◆ Task
Say how many lines below hold the word "agent"; give the number by itself.

####

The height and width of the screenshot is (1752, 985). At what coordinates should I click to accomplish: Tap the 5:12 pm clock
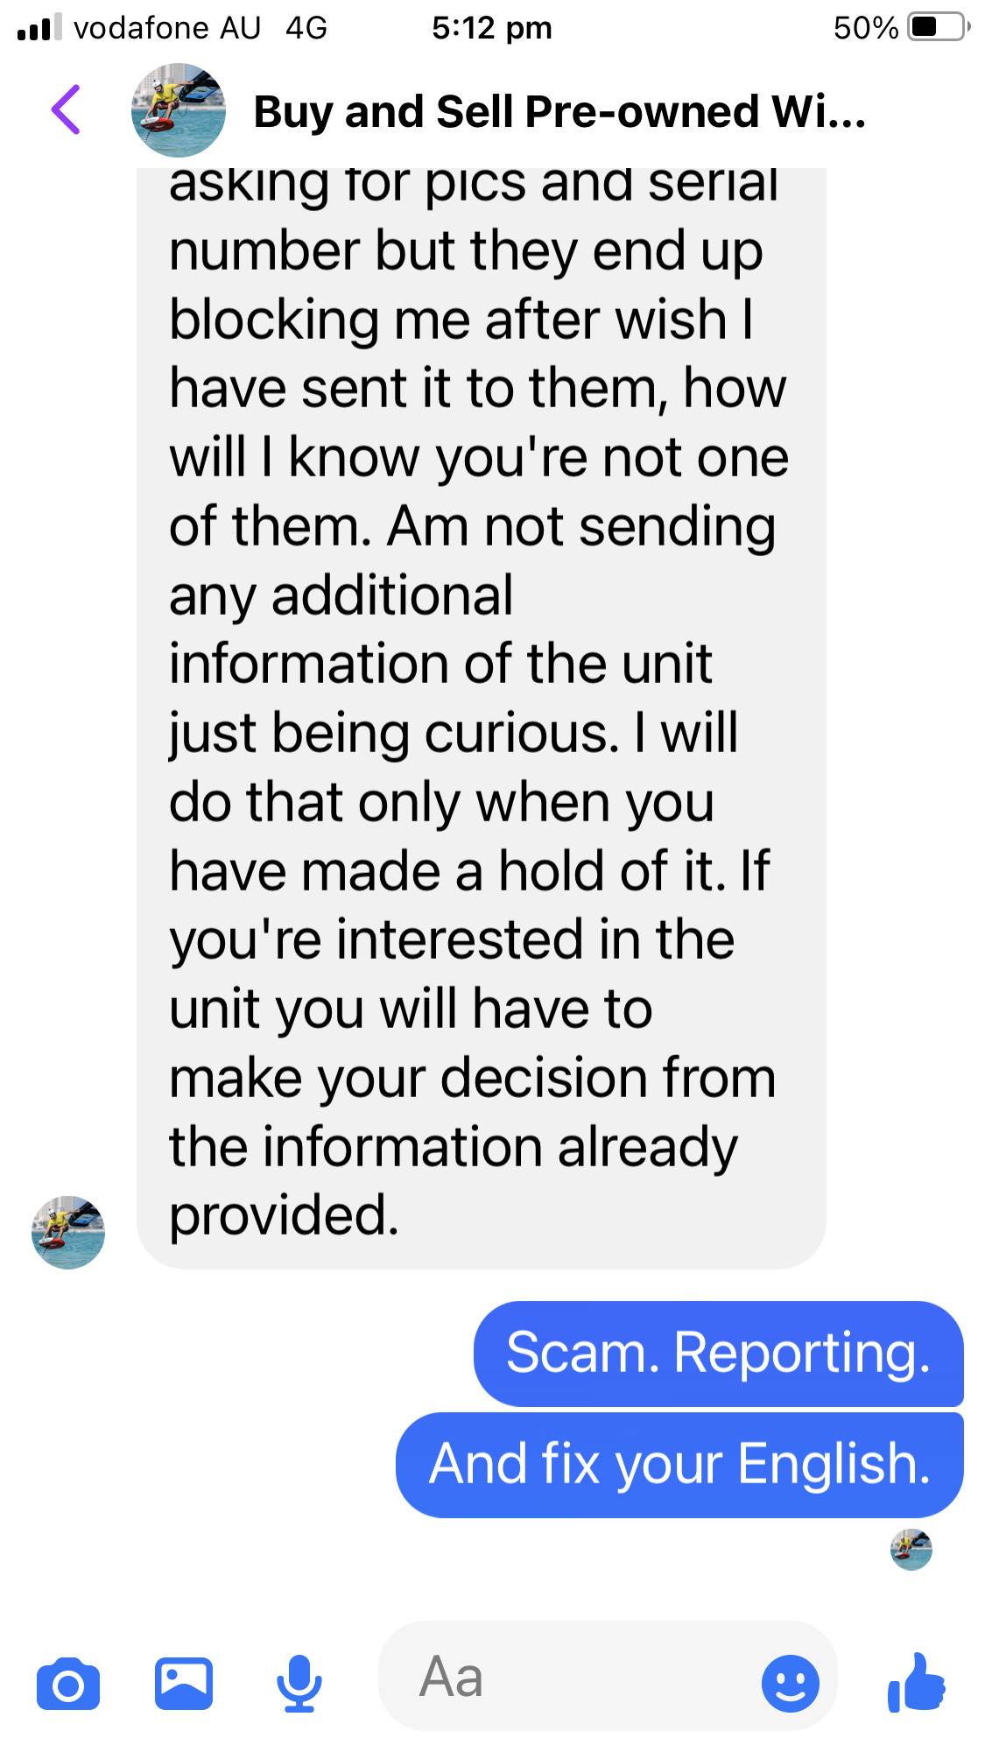492,28
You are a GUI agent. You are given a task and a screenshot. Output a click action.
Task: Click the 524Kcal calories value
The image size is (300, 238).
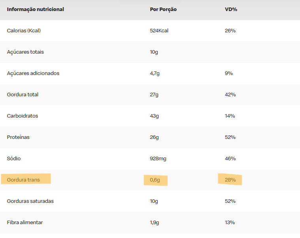(x=159, y=31)
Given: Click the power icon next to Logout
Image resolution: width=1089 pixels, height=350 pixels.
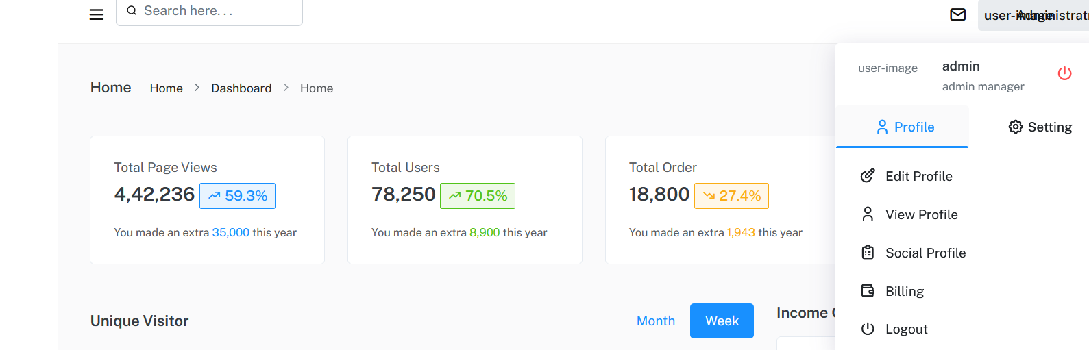Looking at the screenshot, I should (868, 329).
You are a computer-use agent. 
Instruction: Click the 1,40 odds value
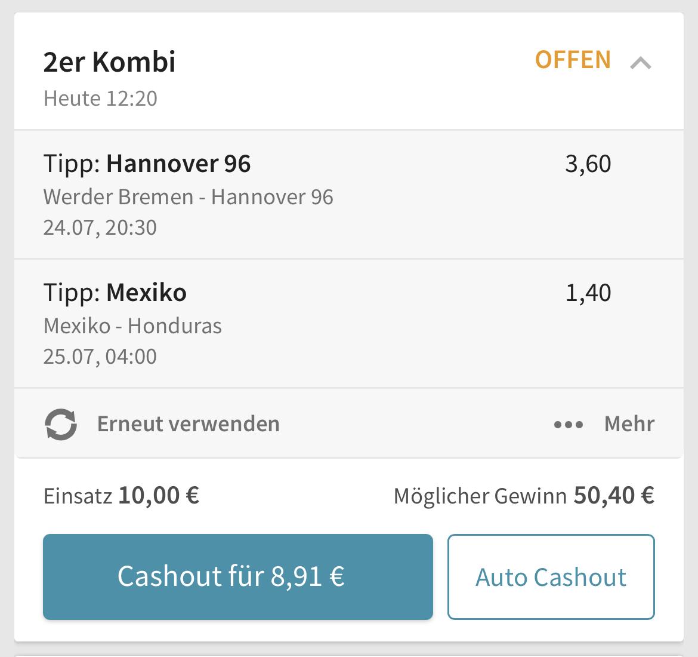tap(588, 293)
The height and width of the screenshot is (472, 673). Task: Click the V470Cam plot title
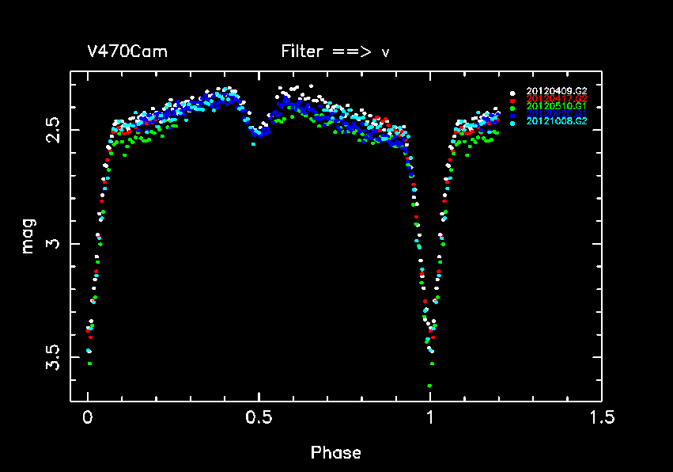(x=127, y=52)
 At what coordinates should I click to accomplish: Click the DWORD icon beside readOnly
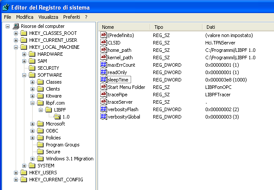click(104, 72)
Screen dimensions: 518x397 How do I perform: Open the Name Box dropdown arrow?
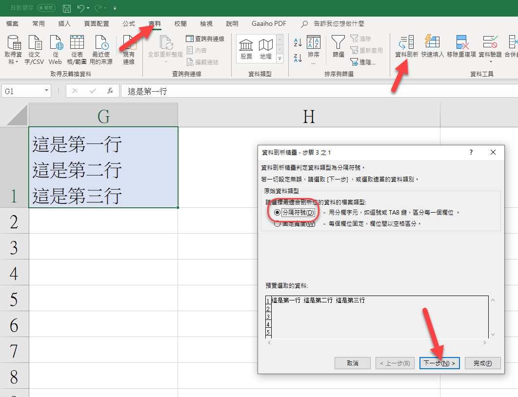tap(47, 91)
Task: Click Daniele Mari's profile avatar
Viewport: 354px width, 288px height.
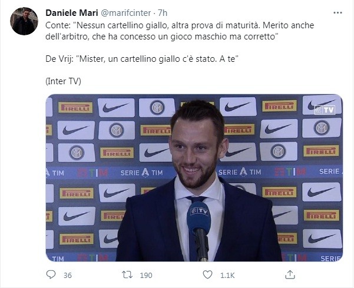Action: click(24, 22)
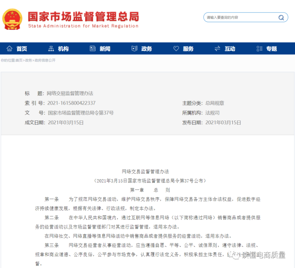
Task: Click the national emblem logo
Action: tap(12, 19)
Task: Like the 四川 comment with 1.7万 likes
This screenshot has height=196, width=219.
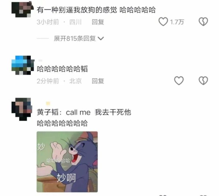Action: click(163, 21)

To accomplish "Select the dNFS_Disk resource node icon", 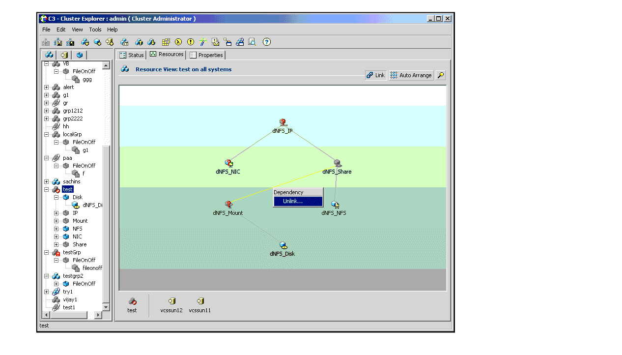I will click(x=283, y=245).
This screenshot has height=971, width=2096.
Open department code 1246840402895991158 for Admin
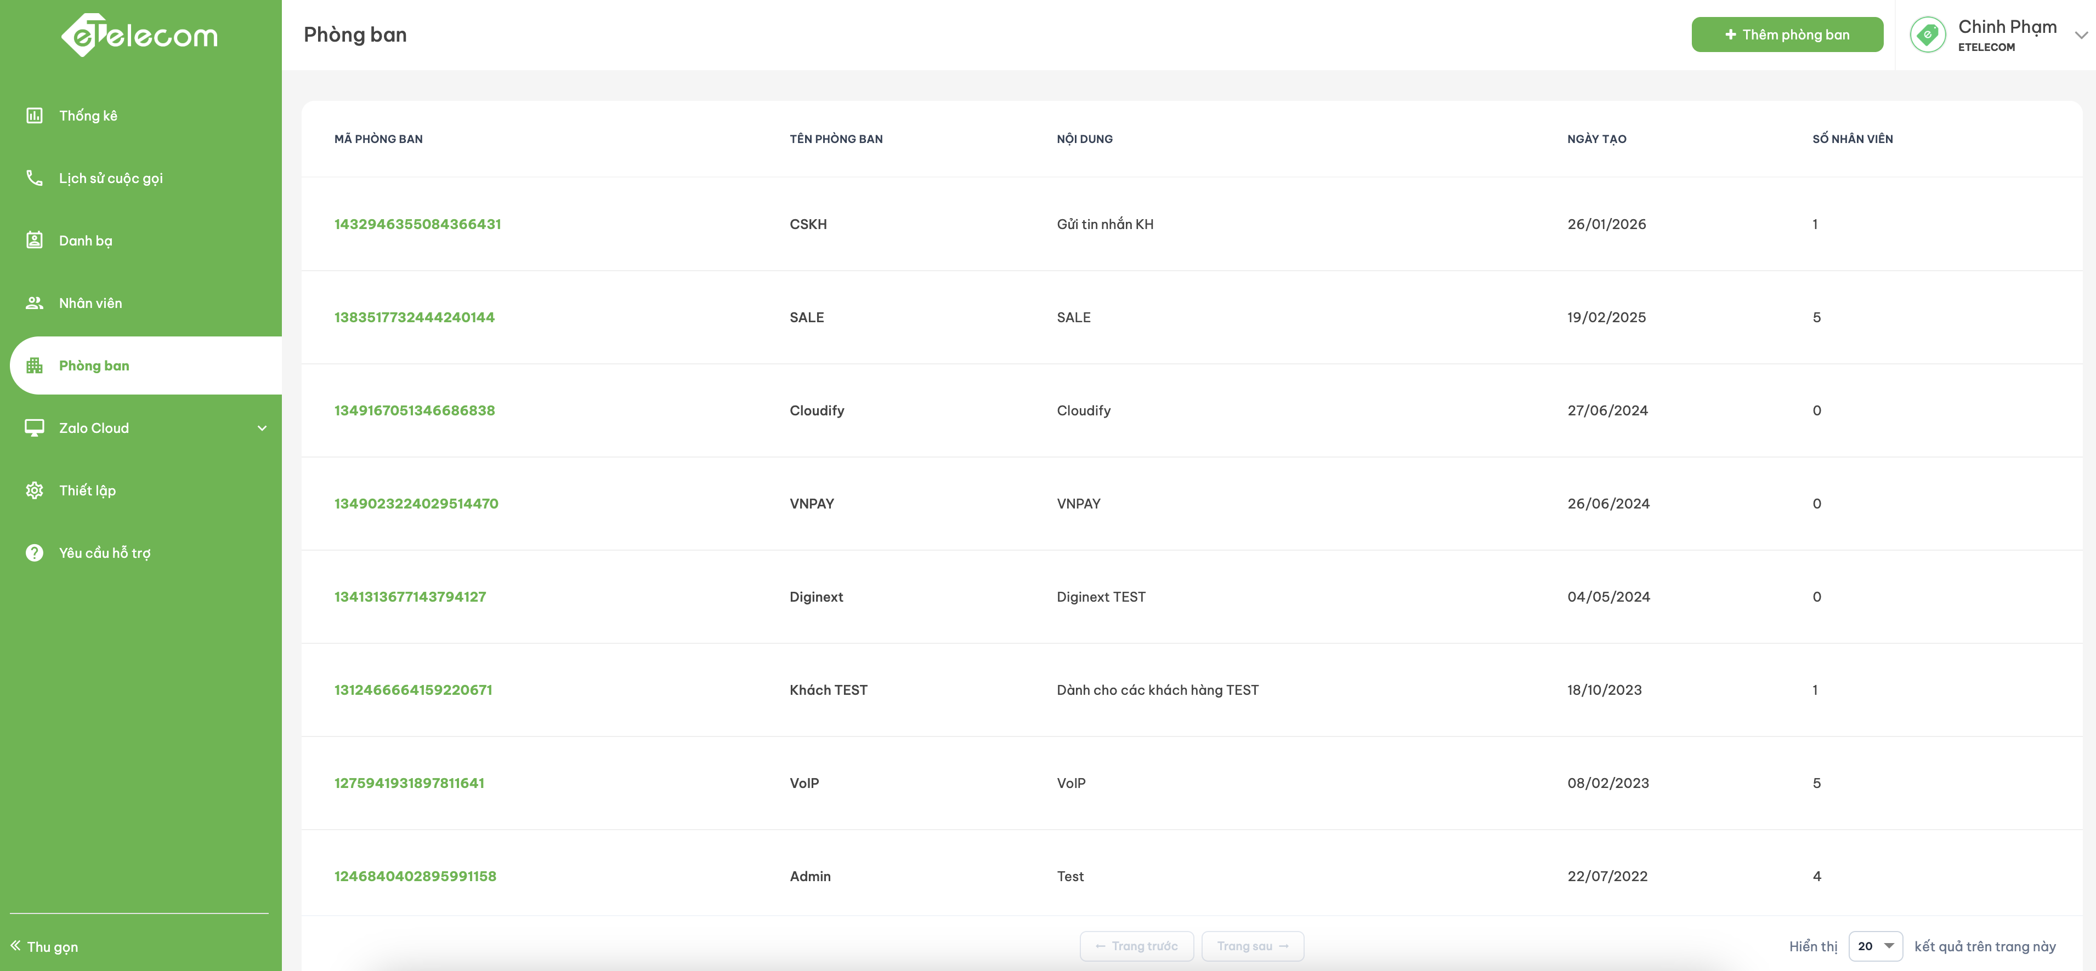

####

◆ Response to this exercise
2